Sur le bien fondé de la demande:
Il ressort des procès-verbaux versés aux débats que le 28 juin 2018 l’assemblée générale a voté les travaux de réfection des paliers et décidé de retenir la proposition de la société Décoration Espace peinture ( la société DEP) pour les travaux de revêtement de sol, revêtements muraux, mise en peinture et autres embellissements pour un montant de 25 243,89 euros TTC selon le devis n° 18.01.013.O du 12 janvier 2018.
Ainsi que l’a retenu le premier juge ce devis porte expressément mention de la mise en peinture des portes palières.
Si Mme Y a contesté par un courrier du 22 mars 2021 l’utilité de cette réfection de ces portes en parfait état et ne nécessitant pas d’entretien, il a été relevé à juste titre par le premier juge l’absence de contestation de cette assemblée générale dont les décisions s’imposent à tous les copropriétaires quelqu’aient été leur vote ou leur opinion sur ces travaux.
Par la suite, en janvier 2019, le conseil syndical a convié les copropriétaires à choisir la couleur des divers revêtements et pris compte des demandes exprimées.
Il résulte du courriel de Mme Y du 7 mars 2019 que celle-ci qui n’a pas exprimé son avis dans le cadre de la consultation précitée a par la suite exprimé un désaccord non sur la peinture mais sur la couleur retenue 'ce choix est ridicule au vu de la couleur grise des portes palières(…) Soit vous gardez la couleur d’origine soit vous vous conformez à la couleur grise des portes palières (…) Gris pour les portes et blanc pour les murs'.
Comme l’a retenu le juge des référés, la couleur choisie pour les portes palières a fait l’objet d’une ratification expresse par l’assemblée générale le 22 juin 2020, de sorte que même à supposer que la consultation réalisée par le conseil syndical n’ait pas été régulière, cette décision s’impose à Mme Y.
En conséquence tant les travaux de peinture des portes palières que la couleur retenue pour ces travaux ayant fait l’objet de décisions de l’assemblée générale, le juge des référés pouvait sur le fondement de l’article 835 du code de procédure civile ordonner à Mme Y de laisser l’accès à
sa porte palière pour la réalisation des travaux de peinture.
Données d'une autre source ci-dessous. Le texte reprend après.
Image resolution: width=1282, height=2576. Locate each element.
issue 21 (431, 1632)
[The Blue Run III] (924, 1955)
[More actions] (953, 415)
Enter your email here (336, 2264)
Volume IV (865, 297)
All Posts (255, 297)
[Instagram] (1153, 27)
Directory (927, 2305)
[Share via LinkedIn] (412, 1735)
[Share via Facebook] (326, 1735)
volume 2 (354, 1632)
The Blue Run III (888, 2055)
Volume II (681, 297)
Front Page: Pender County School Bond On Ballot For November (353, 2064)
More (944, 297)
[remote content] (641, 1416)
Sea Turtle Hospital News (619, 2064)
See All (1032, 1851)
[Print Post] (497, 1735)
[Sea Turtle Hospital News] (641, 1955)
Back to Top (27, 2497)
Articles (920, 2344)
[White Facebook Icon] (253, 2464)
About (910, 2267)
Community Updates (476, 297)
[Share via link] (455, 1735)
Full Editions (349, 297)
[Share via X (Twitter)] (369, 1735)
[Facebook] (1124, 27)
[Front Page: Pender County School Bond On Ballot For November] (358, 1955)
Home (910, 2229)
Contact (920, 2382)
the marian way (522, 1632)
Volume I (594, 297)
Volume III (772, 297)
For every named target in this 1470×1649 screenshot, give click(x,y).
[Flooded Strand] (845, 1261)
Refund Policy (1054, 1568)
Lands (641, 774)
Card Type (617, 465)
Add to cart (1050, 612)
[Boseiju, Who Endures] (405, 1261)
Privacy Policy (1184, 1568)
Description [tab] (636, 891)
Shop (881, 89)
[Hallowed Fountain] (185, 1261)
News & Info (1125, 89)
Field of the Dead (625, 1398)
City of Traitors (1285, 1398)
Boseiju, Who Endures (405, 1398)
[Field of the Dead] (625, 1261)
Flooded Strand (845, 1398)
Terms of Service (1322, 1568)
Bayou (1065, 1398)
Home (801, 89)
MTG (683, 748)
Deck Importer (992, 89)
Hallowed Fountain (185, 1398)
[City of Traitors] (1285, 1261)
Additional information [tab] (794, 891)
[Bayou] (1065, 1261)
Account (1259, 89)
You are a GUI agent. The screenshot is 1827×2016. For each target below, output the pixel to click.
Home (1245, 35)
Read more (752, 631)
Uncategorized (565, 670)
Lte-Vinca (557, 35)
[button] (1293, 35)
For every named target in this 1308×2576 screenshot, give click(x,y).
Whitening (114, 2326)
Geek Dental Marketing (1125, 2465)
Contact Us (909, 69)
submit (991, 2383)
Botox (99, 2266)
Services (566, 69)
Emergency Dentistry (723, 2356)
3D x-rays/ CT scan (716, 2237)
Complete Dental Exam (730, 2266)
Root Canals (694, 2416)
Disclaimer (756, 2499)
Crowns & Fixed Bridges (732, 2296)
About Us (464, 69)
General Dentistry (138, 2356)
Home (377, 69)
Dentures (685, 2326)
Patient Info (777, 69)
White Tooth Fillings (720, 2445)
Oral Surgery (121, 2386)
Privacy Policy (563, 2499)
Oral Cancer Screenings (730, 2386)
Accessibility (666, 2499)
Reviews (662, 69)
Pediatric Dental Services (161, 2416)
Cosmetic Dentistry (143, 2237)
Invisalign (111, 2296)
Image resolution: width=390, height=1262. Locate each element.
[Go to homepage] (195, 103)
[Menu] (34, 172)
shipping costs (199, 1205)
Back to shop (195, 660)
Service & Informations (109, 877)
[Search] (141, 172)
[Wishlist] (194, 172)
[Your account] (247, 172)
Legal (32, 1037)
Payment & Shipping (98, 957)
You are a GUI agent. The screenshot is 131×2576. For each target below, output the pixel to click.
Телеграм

Le prononcé d’une astreinte est également justifié par son opposition à la réalisation de ces travaux.
L’ordonnance sera donc confirmée en toutes ses dispositions.
PAR CES MOTIFS
Reçoit l’action du syndicat des copropriétaires du […],
Confirme en toutes ses dispositions l’ordonnance du 10 septembre 2020,
Y ajoutant,
Condamne Mme A X épouse Y à payer au syndicat des copropriétaires du […] la somme de 2 500 euros sur le fondement de l’article 700 du code de procédure civile
Condamne Mme A X épouse Y aux dépens d’appel qui pourront être recouvrés conformément à l’article 699 du code de procédure civile.